Parts of the exercise:
• 1. Rewrite the passage about the Wilton library, beginning at the words "There have been" and stopping after "now is missing.", and replace "rosy" with "hopeful".
• 2. Carry the passage about the Wilton library forward from the point at which it ends.

*** Extract provided Section Begins ***

Wilton is part of the Hillstown Coop Group, which is a loose confederation of libraries that share information on everything from book issues and changes in technology to staffing. This group is one of 15 similar groups throughout the state. The Hillstown Cooperative members stretch from Bow to New Ipswich and include 13 other towns, but this doesn’t mean that a book from Berlin can’t make its way to Wilton and back on interlibrary loan.

Ron pointed out a recent example in Maine of what’s at stake.

“The state library was forced to temporarily close, restructure their programs and significantly reduce their staff due to reduced and uncertain funding for the rest of the year,” he said. “When this happens at the state level it impacts the future of all its public libraries and cuts off many of the services they can offer. Right now, New Hampshire is a little better off than Maine, but that’s no guarantee it won’t happen here as well. All it takes is a stroke of a pen to do this.”

He added that another resource libraries like Wilton can access is the Library of Congress online. According to the Library of Congress website, it is the largest library in the world, with “millions of books, films and video, audio recordings, photographs, newspapers, maps and manuscripts in its collections. The library is the main research arm of the U.S. Congress and the home of the U.S. Copyright Office and provides access to a rich, diverse and enduring source of knowledge to inform, inspire and engage intellectual and creative endeavors.”

There have been recent reports in the news about efforts to eliminate or significantly reduce the information available through the usa.gov website and the Library of Congress, as well as funding for agencies like IMLS, which is the primary federal agency funding library and museum services. This has raised concerns about the impact on state libraries and their users, which rely on information available from the Library of Congress and IMLS funding for grants and other programs. I asked Ron, and Rebecca and Deb, who work at the library, how this has or could impact people who seek information.

What I learned did not paint a rosy picture. Some of the changes are apparent to those familiar with information that was formerly on U.S. government sites, but now is missing.

*** Extract provided Section Ends ***
*** Raw data Section Begins ***

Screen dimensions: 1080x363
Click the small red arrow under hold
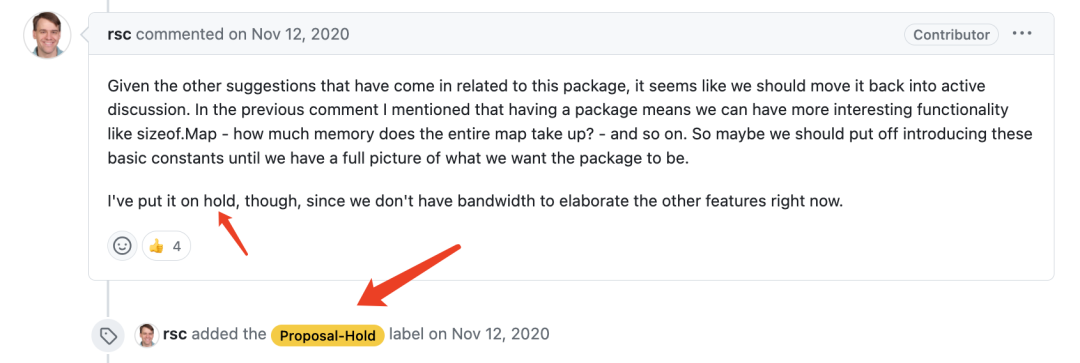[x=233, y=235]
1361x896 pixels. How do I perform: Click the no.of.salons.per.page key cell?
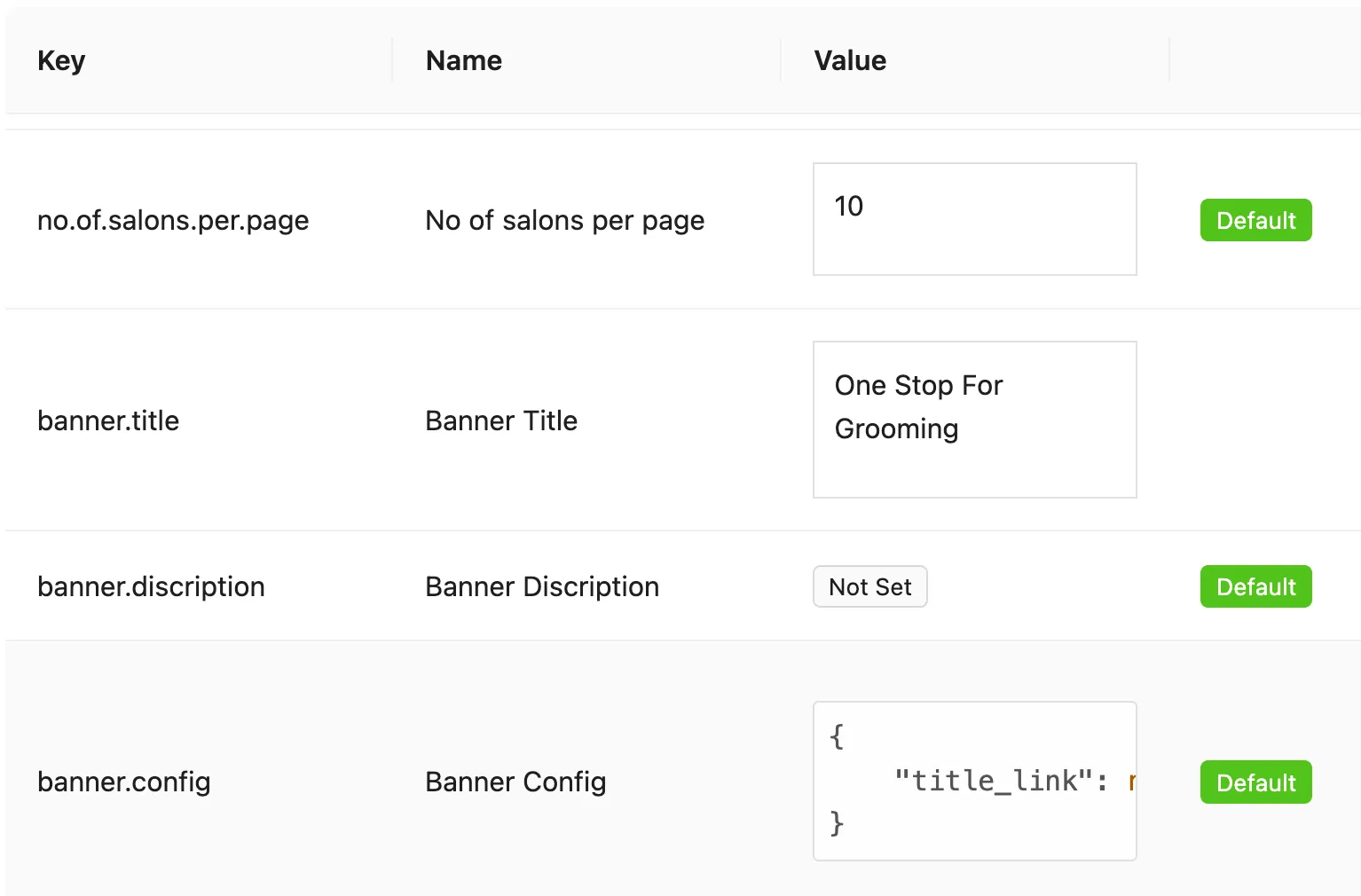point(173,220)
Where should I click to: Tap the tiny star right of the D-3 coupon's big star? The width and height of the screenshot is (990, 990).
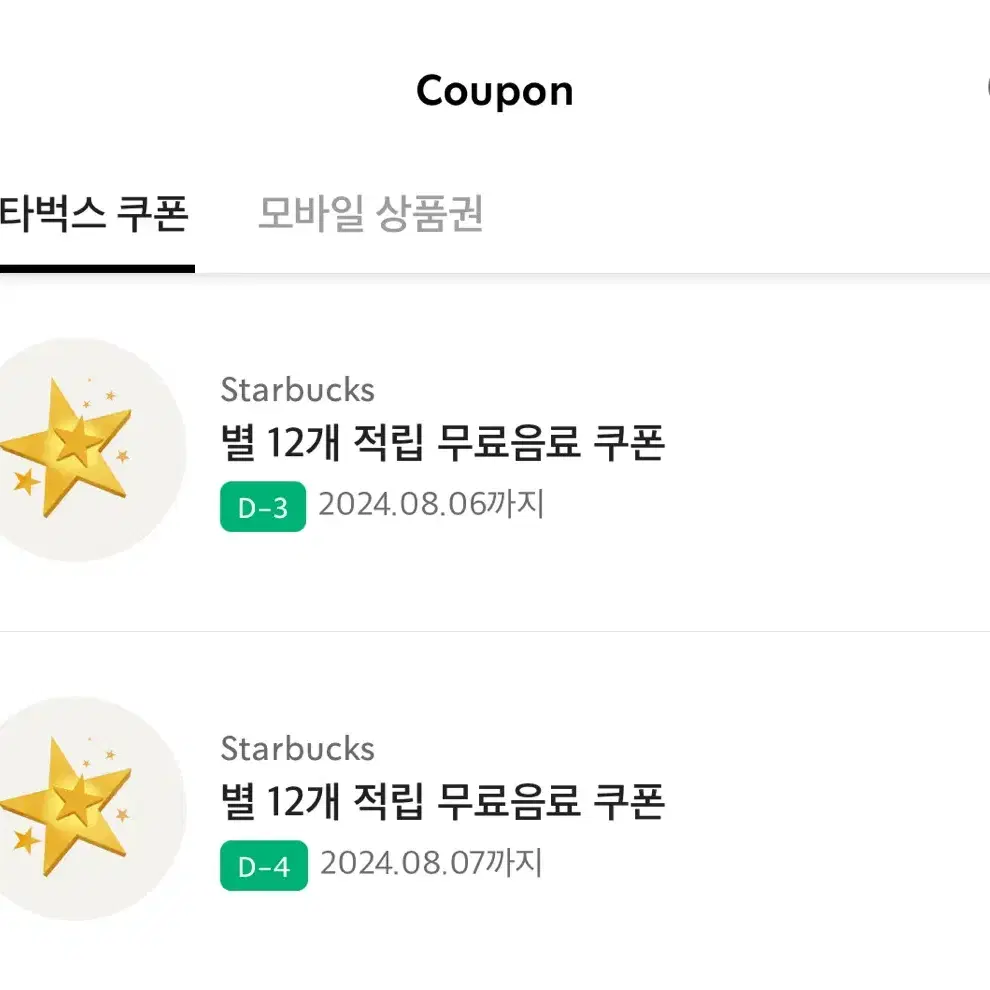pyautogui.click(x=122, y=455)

*** Raw data Section Ends ***
*** Raw data Section Begins ***

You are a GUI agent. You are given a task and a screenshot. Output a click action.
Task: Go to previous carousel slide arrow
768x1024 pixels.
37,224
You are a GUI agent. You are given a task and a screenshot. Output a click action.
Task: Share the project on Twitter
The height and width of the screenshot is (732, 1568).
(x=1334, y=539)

*** Raw data Section Ends ***

Answers by task:
• 1.
There have been recent reports in the news about efforts to eliminate or significantly reduce the information available through the usa.gov website and the Library of Congress, as well as funding for agencies like IMLS, which is the primary federal agency funding library and museum services. This has raised concerns about the impact on state libraries and their users, which rely on information available from the Library of Congress and IMLS funding for grants and other programs. I asked Ron, and Rebecca and Deb, who work at the library, how this has or could impact people who seek information.

What I learned did not paint a hopeful picture. Some of the changes are apparent to those familiar with information that was formerly on U.S. government sites, but now is missing.

• 2.
The problem is that if you don’t know what was previously available, you don’t know what has been eliminated. To remedy this, groups like the CDC and National Park Service have begun to find “workarounds” for retrieving and storing their information in other ways. Even though much of the removed information has been restored, there is little way to know what may have been permanently removed or altered.

Ron emphasized, “Knowledge needs to be preserved. We’ve been lucky to have few book challenges and have a way to handle those that have arisen. But this is something entirely different that we didn’t expect. The loss of knowledge and our history at the federal level can be devastating to our society. There is no guarantee that when something like this is lost that it can be readily retrieved.”

This comment brings me back to thoughts on that word, “empathy.” During our conversation, Ron suggested a book I should read – one that focused a powerful light onto, until recently, a little known or understood part of our country’s history. It’s just the type of book and topic that is being eliminated from our national library database and faces challenges in others.

The book is “The Berry Pickers” by Amanda Peters. It’s a fictionalized account of real events that continued to happen until quite recently – the taking of Native American children and placing them for adoption in families outside their own culture. Instead of merely relating historical facts, historical fiction is able to find ways to help readers understand the emotional, cultural, physical and economic impact of events in a readable and explicitly comprehensible manner.

As Ron stated, “It gives readers the ability to feel and understand empathically.”